Work to be completed » Would you please copy every line from the records that contains the word "computer"?

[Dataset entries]
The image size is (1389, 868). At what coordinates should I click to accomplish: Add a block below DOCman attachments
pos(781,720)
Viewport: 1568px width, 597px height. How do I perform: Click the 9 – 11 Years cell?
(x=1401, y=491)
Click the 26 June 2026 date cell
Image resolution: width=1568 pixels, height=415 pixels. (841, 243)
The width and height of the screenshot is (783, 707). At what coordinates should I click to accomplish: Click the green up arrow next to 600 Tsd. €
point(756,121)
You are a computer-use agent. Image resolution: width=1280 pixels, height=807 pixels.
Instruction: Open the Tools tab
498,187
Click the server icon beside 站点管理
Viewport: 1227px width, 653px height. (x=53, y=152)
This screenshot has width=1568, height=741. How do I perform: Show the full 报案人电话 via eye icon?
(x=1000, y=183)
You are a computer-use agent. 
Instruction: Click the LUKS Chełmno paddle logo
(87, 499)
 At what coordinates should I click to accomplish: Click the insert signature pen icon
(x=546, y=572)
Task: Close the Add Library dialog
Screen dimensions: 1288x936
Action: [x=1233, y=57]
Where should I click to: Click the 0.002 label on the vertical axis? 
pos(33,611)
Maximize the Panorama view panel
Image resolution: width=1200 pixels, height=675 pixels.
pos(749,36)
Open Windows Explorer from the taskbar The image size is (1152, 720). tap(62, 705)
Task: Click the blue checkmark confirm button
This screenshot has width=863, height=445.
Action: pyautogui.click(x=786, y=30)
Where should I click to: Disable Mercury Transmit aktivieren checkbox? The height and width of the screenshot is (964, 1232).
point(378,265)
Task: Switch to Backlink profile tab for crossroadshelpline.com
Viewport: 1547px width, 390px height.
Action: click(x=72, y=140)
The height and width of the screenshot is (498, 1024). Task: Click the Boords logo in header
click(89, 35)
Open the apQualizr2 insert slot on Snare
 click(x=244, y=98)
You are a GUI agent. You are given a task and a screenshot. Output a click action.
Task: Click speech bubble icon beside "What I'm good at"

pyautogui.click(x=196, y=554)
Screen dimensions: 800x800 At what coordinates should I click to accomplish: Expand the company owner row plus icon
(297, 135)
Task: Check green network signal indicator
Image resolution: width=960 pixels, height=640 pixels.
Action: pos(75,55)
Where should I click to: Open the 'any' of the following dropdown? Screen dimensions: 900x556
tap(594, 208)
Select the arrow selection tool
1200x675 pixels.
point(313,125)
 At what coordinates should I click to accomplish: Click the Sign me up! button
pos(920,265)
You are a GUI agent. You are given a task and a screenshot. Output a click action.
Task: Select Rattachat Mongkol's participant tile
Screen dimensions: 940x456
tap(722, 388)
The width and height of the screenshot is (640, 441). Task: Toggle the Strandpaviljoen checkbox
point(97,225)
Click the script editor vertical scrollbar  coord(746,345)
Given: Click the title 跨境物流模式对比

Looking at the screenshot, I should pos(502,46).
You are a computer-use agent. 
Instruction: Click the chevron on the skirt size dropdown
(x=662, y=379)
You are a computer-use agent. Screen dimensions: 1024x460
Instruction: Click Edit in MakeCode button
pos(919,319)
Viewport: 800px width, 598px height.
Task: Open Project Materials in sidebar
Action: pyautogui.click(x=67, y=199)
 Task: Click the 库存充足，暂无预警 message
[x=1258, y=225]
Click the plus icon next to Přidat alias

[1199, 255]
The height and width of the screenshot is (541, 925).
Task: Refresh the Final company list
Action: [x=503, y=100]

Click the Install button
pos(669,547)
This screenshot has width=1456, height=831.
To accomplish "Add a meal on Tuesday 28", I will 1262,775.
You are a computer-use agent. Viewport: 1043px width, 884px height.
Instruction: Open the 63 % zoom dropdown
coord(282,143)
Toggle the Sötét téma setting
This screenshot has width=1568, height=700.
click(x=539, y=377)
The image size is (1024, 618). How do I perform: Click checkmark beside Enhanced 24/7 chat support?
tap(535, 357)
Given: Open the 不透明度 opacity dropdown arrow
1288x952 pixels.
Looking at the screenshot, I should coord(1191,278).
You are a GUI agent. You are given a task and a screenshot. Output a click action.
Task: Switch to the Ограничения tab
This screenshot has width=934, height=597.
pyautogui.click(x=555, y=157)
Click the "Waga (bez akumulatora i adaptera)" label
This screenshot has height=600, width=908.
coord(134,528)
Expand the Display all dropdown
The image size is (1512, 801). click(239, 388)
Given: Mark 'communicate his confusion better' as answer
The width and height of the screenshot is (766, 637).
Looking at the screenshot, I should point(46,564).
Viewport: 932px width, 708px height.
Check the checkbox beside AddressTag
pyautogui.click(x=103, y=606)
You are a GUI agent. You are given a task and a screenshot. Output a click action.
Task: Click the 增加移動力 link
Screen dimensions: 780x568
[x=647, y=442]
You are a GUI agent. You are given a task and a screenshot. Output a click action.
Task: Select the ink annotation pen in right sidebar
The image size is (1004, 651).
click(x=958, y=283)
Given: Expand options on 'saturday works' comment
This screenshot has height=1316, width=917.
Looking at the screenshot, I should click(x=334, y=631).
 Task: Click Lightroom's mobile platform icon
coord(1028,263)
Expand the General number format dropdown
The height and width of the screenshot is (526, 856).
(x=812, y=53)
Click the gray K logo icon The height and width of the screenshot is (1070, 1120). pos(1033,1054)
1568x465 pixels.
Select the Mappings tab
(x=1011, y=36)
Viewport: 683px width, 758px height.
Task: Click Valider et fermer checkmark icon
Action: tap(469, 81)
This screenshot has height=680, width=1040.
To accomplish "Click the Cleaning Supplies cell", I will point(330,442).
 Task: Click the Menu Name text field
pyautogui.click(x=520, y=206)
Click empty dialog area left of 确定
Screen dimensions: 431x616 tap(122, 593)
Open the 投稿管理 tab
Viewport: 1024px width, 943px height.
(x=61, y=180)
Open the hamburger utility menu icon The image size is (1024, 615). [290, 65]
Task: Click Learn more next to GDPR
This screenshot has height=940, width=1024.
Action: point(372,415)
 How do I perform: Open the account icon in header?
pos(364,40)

Solution to this exercise »
You are a computer-use agent. Image resolution: width=1280 pixels, height=807 pixels.
You are a computer-use agent. 
You are a computer-use agent. 
You are a computer-use agent. Screen dimensions: 1024x460
You are a computer-use agent. Viewport: 1043px width, 884px height.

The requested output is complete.